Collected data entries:

=== Section Start ===

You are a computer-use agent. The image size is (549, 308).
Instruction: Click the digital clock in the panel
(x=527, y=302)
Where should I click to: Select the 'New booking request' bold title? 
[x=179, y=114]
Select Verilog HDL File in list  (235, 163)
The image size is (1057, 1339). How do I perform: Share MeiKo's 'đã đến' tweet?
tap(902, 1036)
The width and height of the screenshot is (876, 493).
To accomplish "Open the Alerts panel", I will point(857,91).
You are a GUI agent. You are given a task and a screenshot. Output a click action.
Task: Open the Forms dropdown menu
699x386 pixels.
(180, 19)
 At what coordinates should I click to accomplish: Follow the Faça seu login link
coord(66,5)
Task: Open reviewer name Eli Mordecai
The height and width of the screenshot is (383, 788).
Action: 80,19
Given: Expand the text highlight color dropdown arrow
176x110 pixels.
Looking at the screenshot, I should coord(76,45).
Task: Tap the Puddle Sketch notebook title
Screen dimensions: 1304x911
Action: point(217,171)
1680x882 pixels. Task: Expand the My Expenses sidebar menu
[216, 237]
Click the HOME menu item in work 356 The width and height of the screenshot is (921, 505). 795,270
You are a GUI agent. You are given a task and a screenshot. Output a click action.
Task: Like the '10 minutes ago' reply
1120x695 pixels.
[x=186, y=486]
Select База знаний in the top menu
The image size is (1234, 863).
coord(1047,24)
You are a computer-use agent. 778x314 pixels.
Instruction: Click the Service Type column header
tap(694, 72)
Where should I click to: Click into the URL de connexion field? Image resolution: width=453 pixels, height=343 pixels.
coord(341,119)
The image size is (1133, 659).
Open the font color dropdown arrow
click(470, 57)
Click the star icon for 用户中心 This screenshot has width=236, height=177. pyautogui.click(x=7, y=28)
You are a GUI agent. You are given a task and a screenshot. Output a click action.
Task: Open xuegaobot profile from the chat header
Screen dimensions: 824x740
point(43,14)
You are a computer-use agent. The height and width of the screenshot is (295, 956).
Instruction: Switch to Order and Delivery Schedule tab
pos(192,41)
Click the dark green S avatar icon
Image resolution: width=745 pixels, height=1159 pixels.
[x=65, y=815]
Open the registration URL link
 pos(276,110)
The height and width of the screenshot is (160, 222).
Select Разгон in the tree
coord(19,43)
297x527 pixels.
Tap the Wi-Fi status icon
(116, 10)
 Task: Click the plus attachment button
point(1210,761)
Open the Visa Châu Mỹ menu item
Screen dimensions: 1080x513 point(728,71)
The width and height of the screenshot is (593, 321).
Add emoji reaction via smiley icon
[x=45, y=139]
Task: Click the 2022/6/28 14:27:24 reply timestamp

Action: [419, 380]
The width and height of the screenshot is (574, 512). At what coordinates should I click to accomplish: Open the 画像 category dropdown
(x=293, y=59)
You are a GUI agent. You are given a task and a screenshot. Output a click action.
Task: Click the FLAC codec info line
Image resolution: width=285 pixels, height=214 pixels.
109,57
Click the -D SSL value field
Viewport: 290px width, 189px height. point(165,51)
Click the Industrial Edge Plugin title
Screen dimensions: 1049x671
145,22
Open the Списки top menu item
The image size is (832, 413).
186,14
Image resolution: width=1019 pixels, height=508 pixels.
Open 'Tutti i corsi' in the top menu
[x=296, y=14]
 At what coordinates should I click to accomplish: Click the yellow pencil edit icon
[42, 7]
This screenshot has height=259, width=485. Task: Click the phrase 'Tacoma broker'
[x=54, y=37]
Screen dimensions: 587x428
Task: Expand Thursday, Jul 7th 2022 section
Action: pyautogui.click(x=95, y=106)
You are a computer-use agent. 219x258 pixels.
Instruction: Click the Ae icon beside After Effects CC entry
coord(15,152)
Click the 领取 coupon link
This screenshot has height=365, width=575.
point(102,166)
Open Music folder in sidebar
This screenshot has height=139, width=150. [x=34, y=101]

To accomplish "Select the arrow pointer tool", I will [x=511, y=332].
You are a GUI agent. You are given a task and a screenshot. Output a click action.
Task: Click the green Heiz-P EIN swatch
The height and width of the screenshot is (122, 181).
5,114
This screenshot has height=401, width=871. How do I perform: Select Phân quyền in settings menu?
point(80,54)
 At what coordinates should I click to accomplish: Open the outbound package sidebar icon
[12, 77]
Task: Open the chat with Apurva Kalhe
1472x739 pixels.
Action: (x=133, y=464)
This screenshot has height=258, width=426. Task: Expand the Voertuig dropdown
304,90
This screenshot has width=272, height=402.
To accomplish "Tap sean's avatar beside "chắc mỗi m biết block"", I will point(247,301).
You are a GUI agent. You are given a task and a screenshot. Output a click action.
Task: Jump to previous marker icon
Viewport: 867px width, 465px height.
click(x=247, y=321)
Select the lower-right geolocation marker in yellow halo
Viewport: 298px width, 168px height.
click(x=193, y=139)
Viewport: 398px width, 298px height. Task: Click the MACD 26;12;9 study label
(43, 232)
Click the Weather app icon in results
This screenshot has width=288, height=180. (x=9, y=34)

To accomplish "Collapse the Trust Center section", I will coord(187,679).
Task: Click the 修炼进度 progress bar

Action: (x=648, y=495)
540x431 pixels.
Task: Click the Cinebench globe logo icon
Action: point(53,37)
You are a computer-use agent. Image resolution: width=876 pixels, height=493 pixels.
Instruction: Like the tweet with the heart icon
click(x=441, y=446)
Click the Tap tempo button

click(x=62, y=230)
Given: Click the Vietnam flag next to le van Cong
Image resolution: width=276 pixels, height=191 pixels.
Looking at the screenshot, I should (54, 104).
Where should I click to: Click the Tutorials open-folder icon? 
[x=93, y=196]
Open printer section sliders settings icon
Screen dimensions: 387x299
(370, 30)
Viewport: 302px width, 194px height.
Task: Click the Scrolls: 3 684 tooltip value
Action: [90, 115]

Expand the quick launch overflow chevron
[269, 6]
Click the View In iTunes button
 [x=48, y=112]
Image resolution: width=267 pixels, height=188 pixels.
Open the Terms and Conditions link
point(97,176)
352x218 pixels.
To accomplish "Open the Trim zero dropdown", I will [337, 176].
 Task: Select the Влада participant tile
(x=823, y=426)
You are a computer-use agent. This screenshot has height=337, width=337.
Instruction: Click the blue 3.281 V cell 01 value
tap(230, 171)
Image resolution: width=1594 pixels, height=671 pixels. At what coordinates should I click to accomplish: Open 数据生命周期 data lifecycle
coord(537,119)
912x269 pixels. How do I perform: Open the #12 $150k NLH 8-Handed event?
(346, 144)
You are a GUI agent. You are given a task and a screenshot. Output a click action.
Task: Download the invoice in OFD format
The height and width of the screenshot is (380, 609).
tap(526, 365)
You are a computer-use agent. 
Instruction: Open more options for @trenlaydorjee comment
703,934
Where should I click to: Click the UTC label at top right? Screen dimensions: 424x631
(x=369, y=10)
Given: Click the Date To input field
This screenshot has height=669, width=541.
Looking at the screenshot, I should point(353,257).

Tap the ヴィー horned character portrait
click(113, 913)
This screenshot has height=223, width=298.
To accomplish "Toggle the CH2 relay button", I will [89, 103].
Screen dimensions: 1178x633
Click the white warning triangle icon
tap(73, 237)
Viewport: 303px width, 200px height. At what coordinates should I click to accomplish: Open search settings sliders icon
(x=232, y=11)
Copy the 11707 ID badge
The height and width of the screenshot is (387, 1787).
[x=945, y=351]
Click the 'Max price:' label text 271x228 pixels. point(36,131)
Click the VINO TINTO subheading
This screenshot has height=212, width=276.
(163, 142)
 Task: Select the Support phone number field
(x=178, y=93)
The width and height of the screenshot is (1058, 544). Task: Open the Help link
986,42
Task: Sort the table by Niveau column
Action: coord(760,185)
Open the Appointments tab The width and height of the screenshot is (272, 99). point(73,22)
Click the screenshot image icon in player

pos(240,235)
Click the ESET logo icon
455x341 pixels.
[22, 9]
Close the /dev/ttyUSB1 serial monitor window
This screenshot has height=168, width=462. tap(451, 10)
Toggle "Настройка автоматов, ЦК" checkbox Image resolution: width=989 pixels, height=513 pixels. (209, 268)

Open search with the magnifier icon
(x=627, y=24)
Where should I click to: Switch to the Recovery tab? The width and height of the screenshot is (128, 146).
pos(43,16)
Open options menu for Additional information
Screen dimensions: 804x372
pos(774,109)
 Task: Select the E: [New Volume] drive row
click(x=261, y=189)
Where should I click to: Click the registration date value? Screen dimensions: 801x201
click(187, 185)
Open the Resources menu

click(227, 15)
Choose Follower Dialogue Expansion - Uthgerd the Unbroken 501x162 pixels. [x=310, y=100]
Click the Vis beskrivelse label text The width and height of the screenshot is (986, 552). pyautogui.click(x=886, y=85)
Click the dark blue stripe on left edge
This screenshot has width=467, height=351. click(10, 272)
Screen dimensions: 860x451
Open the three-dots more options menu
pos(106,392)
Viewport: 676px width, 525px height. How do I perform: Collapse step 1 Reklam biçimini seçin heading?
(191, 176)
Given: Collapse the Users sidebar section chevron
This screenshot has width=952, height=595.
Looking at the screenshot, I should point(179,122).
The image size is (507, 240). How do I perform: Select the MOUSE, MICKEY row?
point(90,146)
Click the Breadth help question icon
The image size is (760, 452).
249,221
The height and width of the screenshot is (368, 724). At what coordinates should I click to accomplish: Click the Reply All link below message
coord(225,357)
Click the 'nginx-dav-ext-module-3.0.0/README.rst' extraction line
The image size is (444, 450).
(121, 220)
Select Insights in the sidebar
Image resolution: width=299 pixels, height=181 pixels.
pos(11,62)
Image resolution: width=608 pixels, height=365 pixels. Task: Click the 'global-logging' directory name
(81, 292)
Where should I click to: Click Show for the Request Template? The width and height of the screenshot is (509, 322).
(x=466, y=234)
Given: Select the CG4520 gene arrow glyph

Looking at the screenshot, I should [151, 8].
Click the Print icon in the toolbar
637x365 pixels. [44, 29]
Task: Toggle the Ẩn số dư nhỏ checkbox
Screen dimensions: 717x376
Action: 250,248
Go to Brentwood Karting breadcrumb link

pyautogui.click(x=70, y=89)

=== Section End ===

- [WHAT TO PRODUCE]:
Collect every line above that contains the word "text".

- [ANSWER FOR THE TASK]:
Given: Expand the text highlight color dropdown arrow
Click the 'Max price:' label text 271x228 pixels. point(36,131)
Click the Vis beskrivelse label text The width and height of the screenshot is (986, 552). pyautogui.click(x=886, y=85)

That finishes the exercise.